If you have to film handheld, you can stabilize your shot by:
- Keeping your phone close to your body.
- Resting your elbows on a nearby table, chair, etc.
- Tucking your camera close your body to absorb shakes and/or bounces.
Avoid the iPhone digital zoom
Using the zoom feature on your iPhone can cause pixelation. Never good. If you want to get a close-up shot of your subject matter, move the phone closer until you find the perfect frame. When you think you’re close, get closer!
Light your video
Lots of light is great for iPhone made movies. If you’re shooting indoors though, adding supplemental lighting helps.

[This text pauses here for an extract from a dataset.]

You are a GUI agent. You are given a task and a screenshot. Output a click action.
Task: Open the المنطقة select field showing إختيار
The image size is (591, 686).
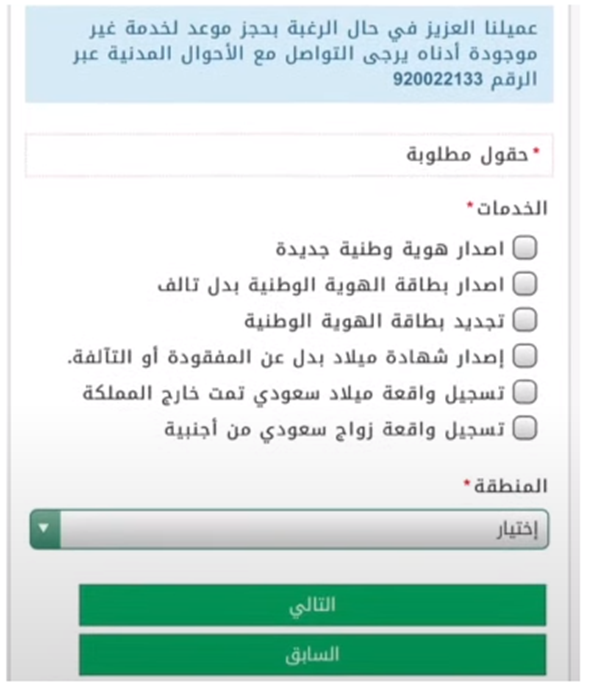(289, 528)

The built-in camera on an iPhone will not compare to using some off-camera light to shape the mood of your video. If you can’t get your hands on any studio lights, but you’re still shooting indoors, position yourself facing a window and use the sun. Window light is always so pretty.

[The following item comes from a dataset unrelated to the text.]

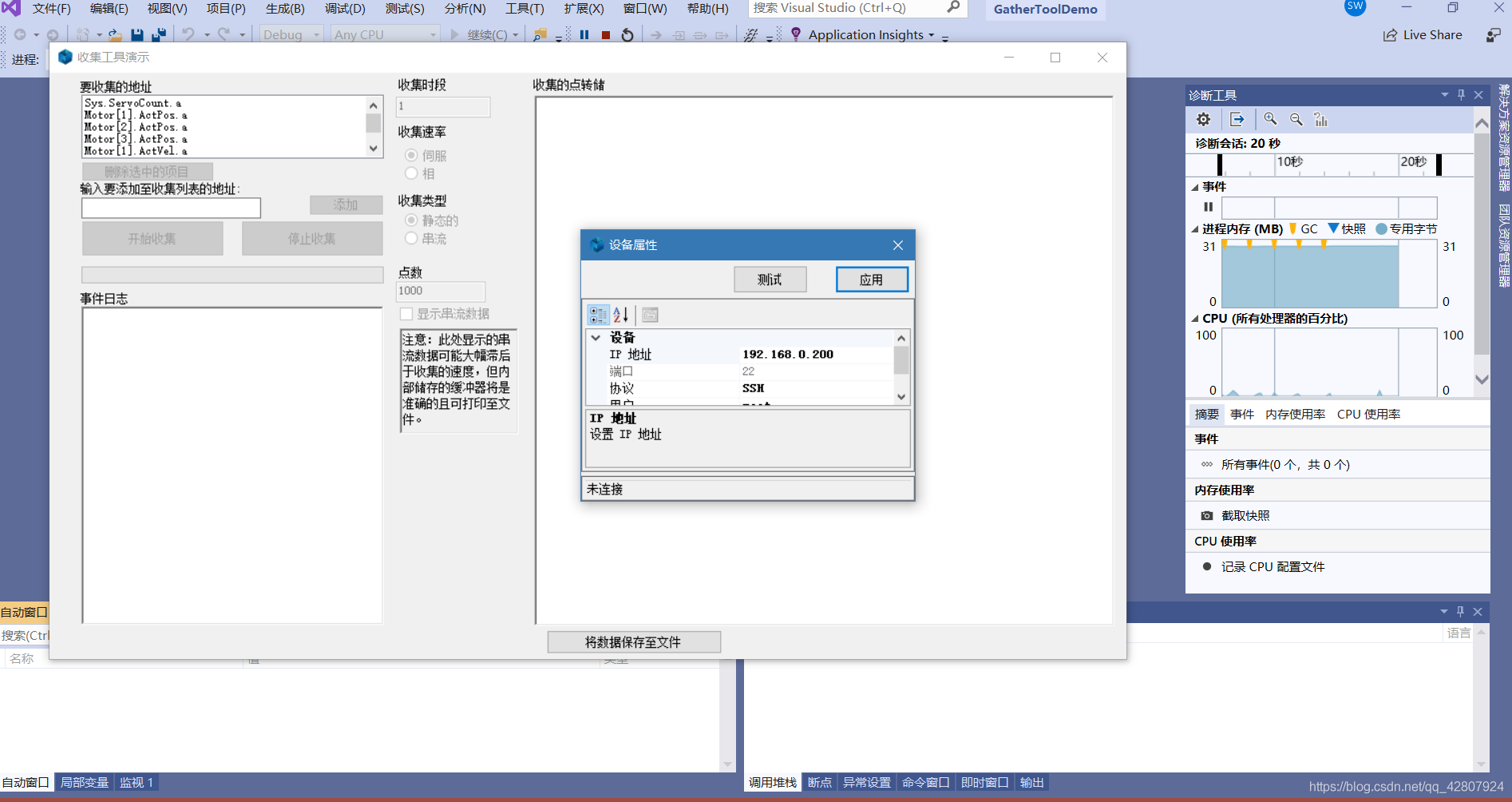1512x802 pixels.
Task: Click the address input field for collection list
Action: [171, 208]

Exposure lock? Yep, use it!
The iPhone automatically focuses and exposes on your subject— a great feature for fast photos. But, the iPhone tends to keep refocusing, which can lead to jerky-looking footage. We recommend using the exposure focus lock. This will help to keep the focus and exposure constant throughout your shot. Not sure what this is? Here’s an overview article for you to reference.
Put the mic close to your subject
For clear audio, place your microphone close to your subject. You can actually place a second iPhone directly above the subject’s head just to record audio and then sync the film and audio later in simple editing software. Clap once at the beginning of each take to create a reference point for syncing video with audio.
Slow-motion and time-lapse
There are some pretty cool editing apps available for the iPhone, but they still don’t beat editing on your computer. When you finish shooting, plug your phone in, offload your footage, and import your videos into your editor of choice.
Above all else, just practice, practice, practice— and have fun!